───── AUSGANGSTEXT

Maximilian Ruth, Biotech-Profi und Chefanalyst des No Brainer Club.

Deshalb wird Kapital abgezogen

Warum wird derzeit anscheinend Kapital aus dem Sektor abgezogen?

Maximilian Ruth: Wir sehen hier zwei Gründe. Erstens sind viele Marktteilnehmer noch vorsichtig gestimmt. Viel (Negatives) wurde über das Personal von Trump im Gesundheitsbereich geschrieben und derzeit merkt man eine deutliche Verunsicherung im Sektor.

Wir glauben, dass sich dieser Druck im Anschluss an die Amtseinführung von Trump sowie dem Start der wirklichen Arbeit der Minister legen wird. Die letzten Mitteilungen und auch das Feedback vieler Pharma-CEOs auf Konferenzen zeichnen ein positiveres Bild, als man am Markt gewinnen könnte. Solche Situationen wie aktuell, wo Panik das Bild bestimmt, sind retroperspektiv oftmals gute Kaufgelegenheiten gewesen. Und genauso sehe ich die Situation diesmal auch.

──────────

# ARBEITSAUFTRAG 1
Welche Funktion hat Maximilian Ruth laut dem Interviewauszug beim No Brainer Club?
# ARBEITSAUFTRAG 2
Führe den Interviewauszug über den Biotech-Sektor nach seinem letzten Satz weiter.

───── BEREITGESTELLTE EINTRÄGE

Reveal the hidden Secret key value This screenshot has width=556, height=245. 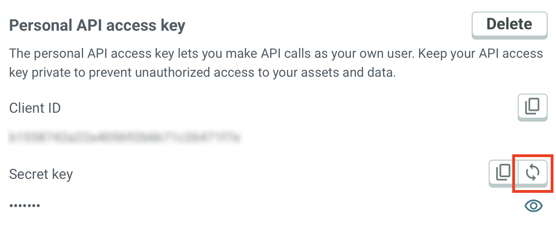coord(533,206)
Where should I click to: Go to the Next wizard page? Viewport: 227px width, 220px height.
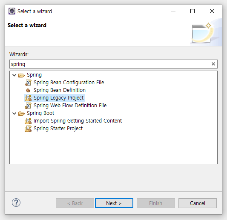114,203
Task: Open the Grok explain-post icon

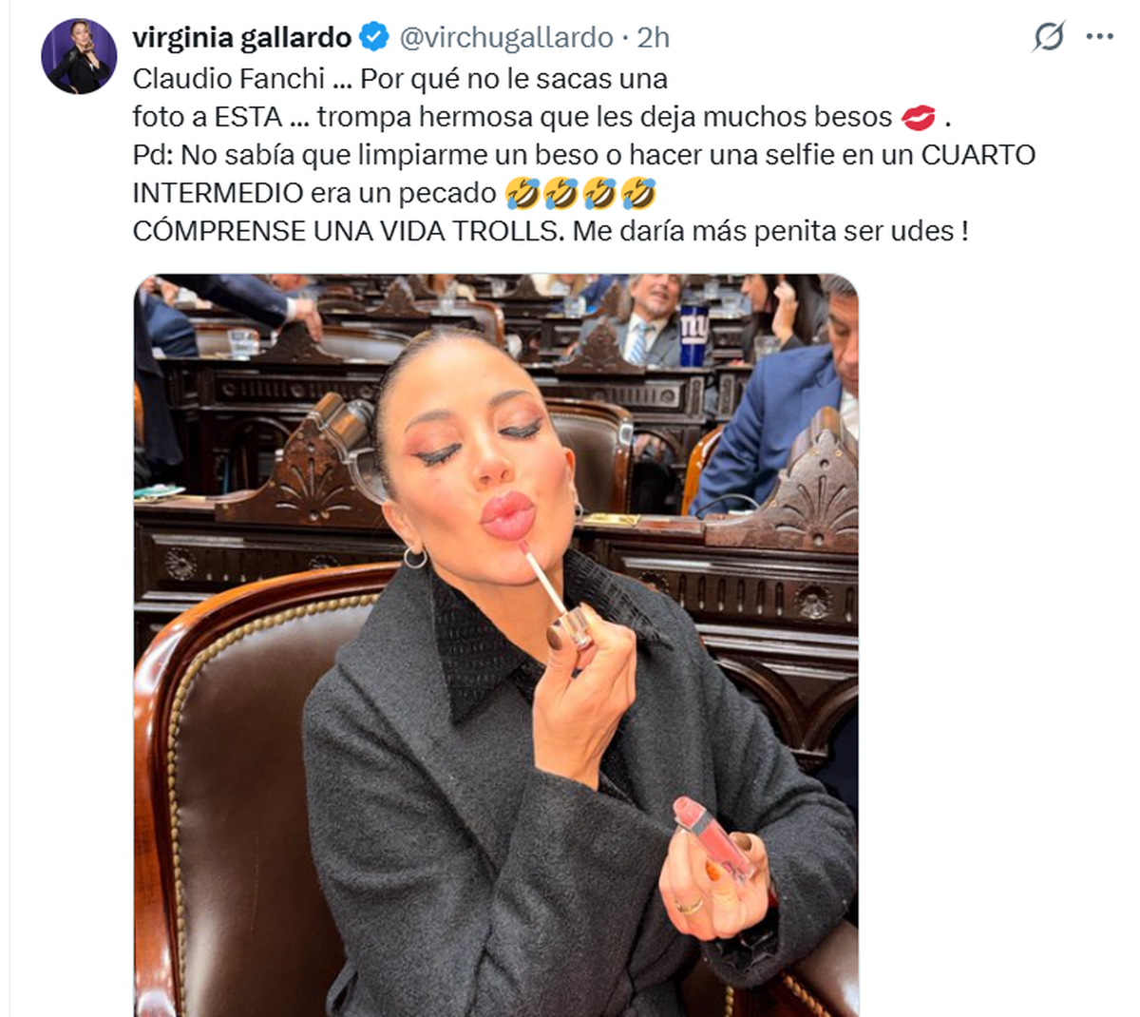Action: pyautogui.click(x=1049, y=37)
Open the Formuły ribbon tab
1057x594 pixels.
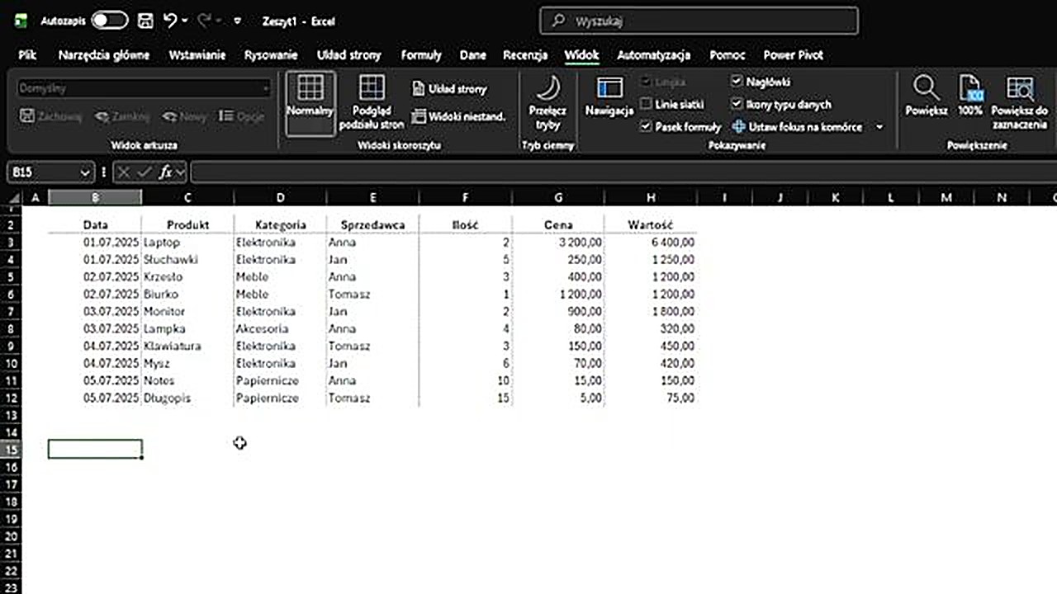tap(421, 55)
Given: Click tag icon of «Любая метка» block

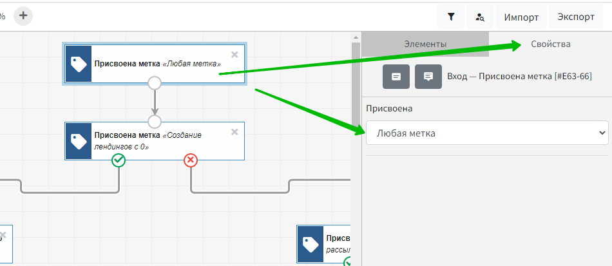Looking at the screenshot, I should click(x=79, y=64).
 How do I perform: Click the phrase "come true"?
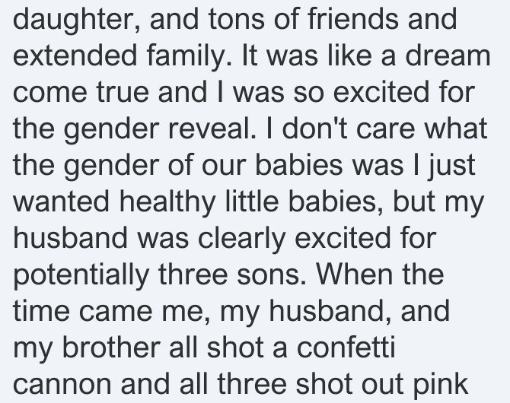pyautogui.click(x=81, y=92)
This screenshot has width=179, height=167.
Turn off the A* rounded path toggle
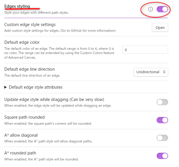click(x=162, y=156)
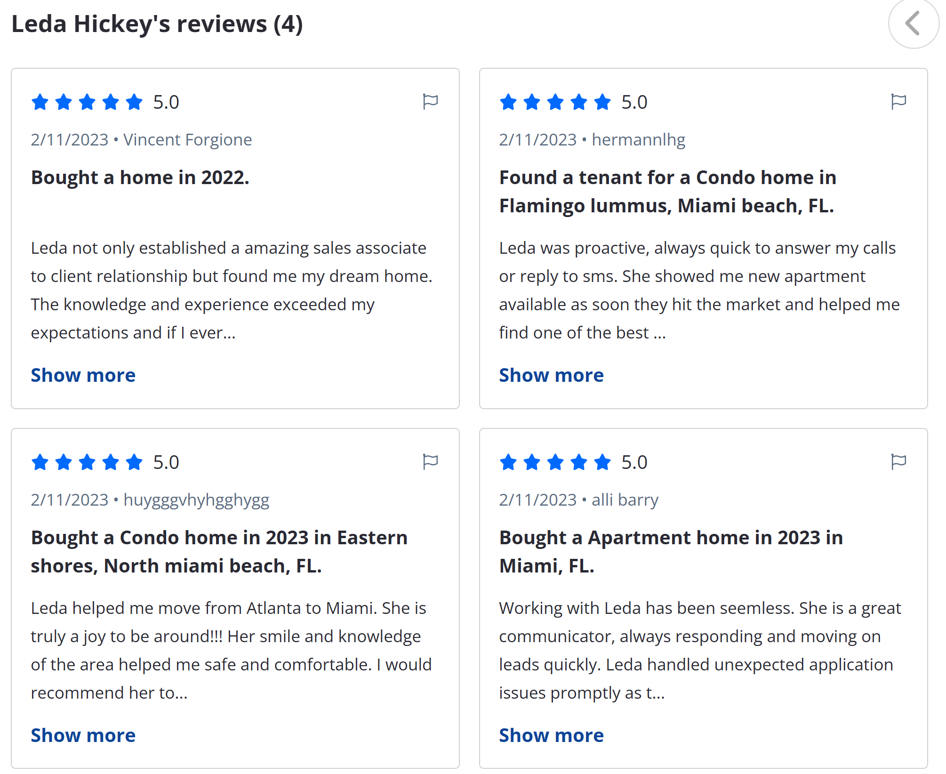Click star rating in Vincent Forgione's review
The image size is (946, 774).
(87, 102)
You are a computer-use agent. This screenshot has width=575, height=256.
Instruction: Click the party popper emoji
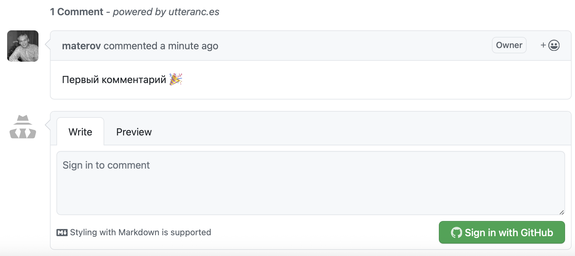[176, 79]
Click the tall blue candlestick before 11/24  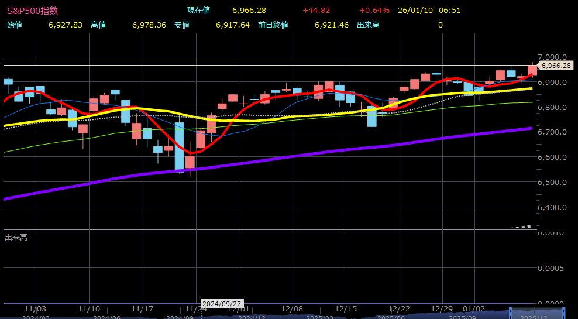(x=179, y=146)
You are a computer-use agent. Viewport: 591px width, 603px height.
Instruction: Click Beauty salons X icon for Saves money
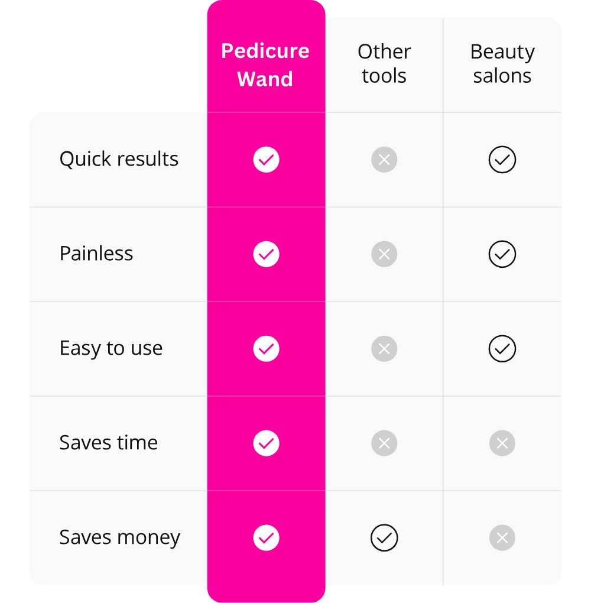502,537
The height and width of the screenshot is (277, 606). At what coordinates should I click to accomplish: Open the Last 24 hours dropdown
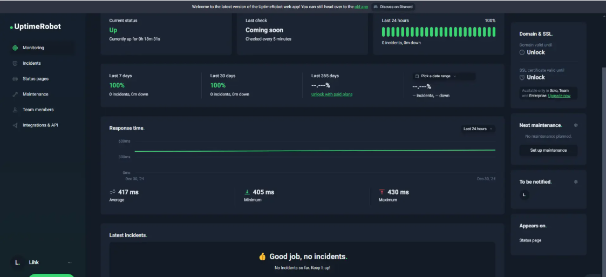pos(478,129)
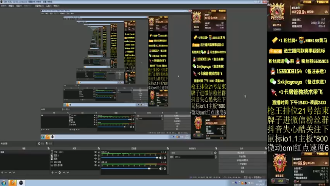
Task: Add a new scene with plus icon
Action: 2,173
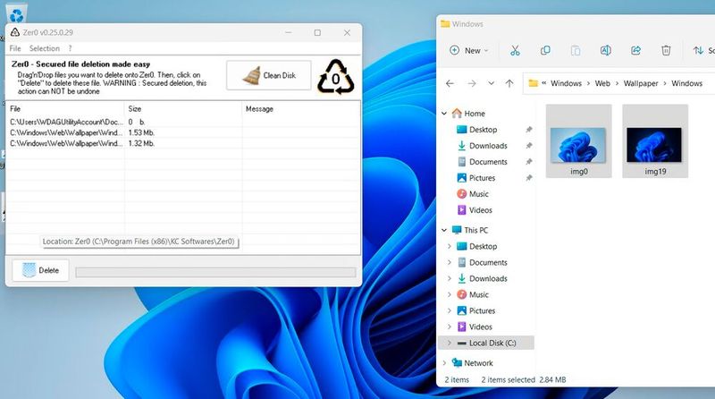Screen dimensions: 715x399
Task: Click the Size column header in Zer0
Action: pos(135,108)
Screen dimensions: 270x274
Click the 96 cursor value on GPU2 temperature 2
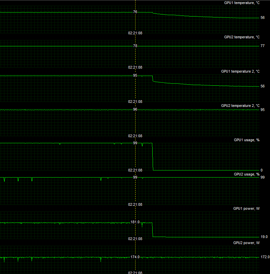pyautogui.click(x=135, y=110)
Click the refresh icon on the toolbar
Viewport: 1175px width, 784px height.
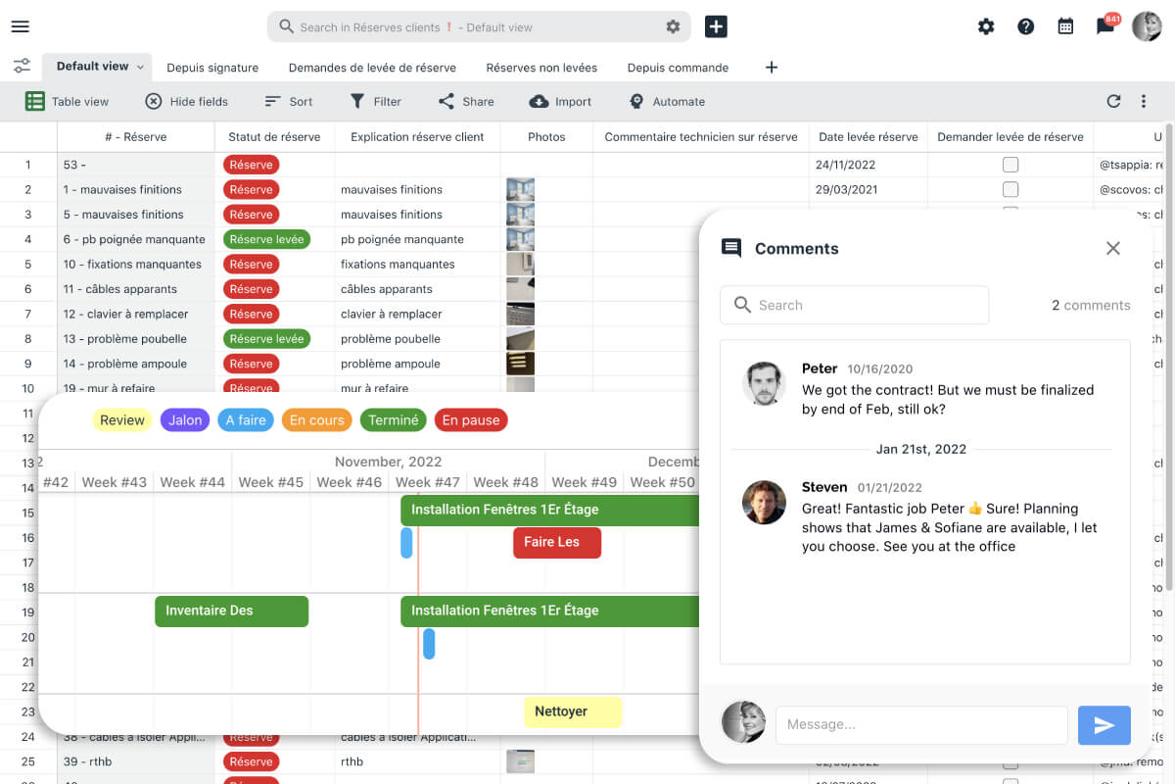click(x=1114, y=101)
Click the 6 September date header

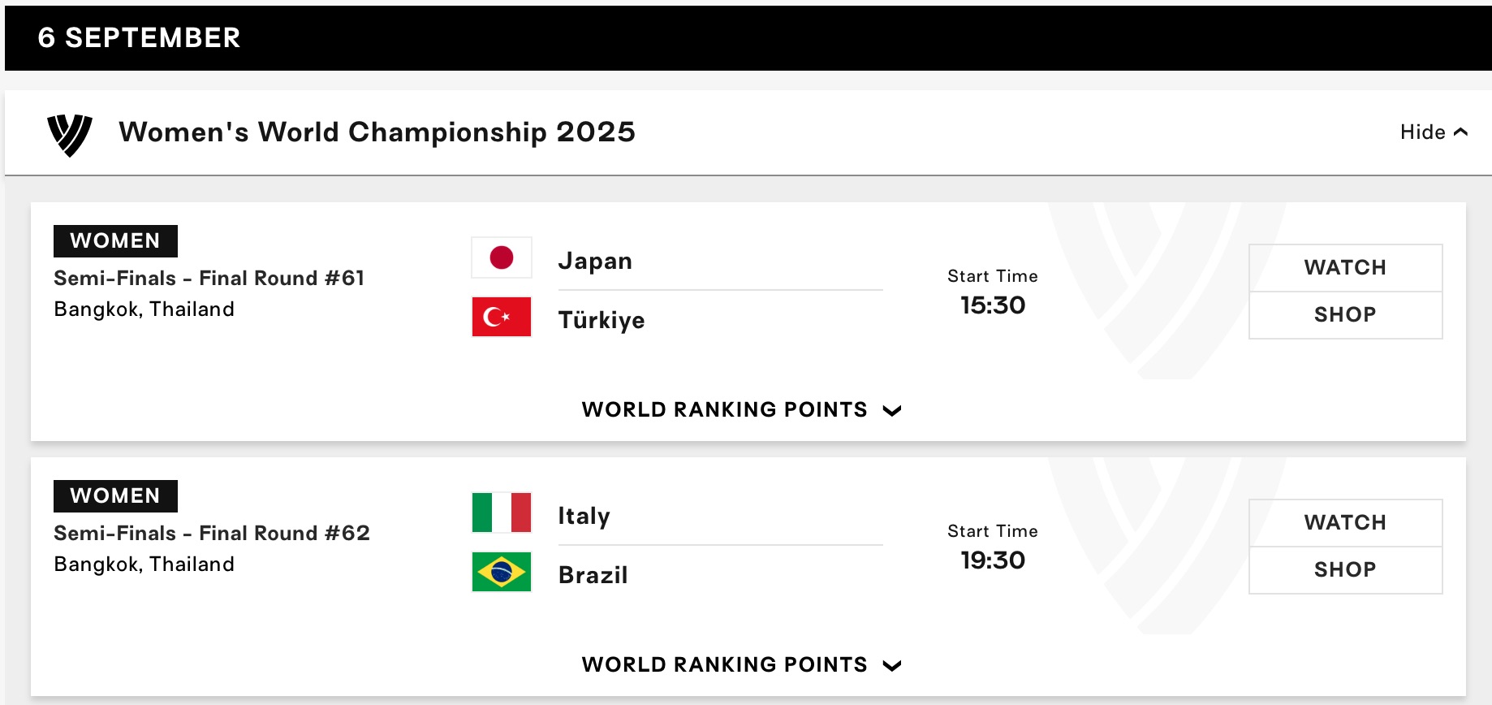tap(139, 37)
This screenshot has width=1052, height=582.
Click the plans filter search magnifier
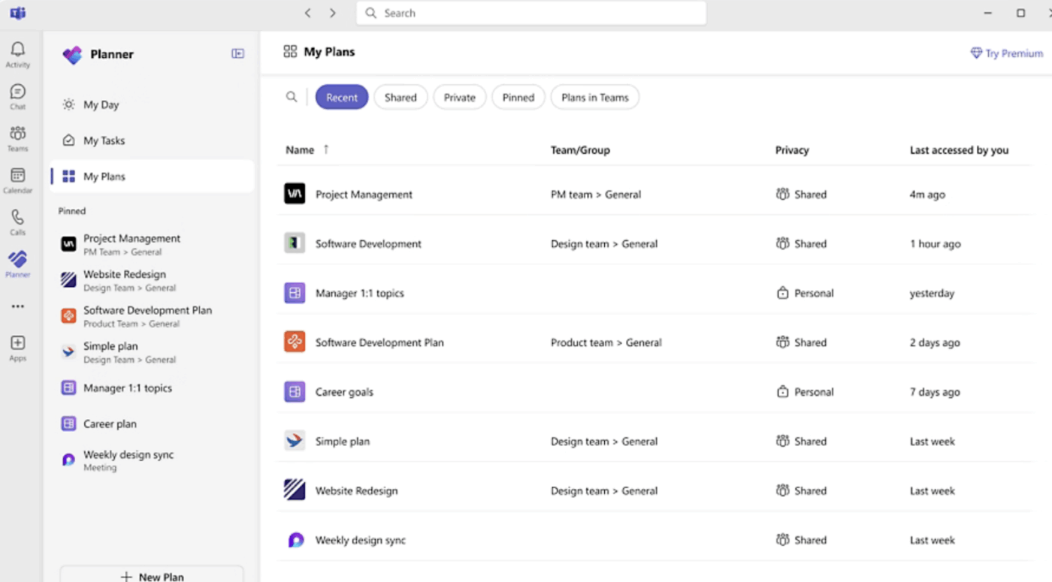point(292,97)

──────────

# DEINE ANTWORT 1
Er ist Chefanalyst des No Brainer Club.

# DEINE ANTWORT 2
Der zweite Aspekt ist eine enorme Schwäche in verschiedenen Subsektoren des Biotechsektors, beispielsweise im Gentech-Bereich, aber auch bei vielen Small-Cap-Aktien. Am Markt gehen hier einige Neuigkeiten um, dass mindestens ein größerer Hedgefonds im Bereich der Gentechnik den Betrieb einstellt, was zu Zwangsliquidierungen und einem Rollover-Effekt auf andere Titel führt. Dieser Effekt sollte aber alsbald abnehmen und den normalen Tradingalltag wieder zulassen.

Das ist von Trump zu erwarten

Heute wird US-Präsident Donald Trump ins Amt eingeführt. Was erwarten Sie von ihm?

Maximilian Ruth: Die Frage haben wir oft gestellt bekommen und sie ist schwierig zu beantworten. Im Wahlkampf spielte Healthcare im Vergleich zu vergangenen Wahlkämpfen eher eine untergeordnete Rolle.

Insgesamt muss Donald Trump aufpassen, dass er mit seinen Handlungen nicht selbst die Inflation anheizt. So führten seine Äußerungen um Zölle und Steuersenkungen bereits zu einem starken Anstieg der Verzinsung langlaufender US-Staatsanleihen. Zuletzt konnte sich diese Entwicklung wieder etwas abkühlen, aber es zeigt, wie sensibel der Markt auf die Äußerungen reagiert.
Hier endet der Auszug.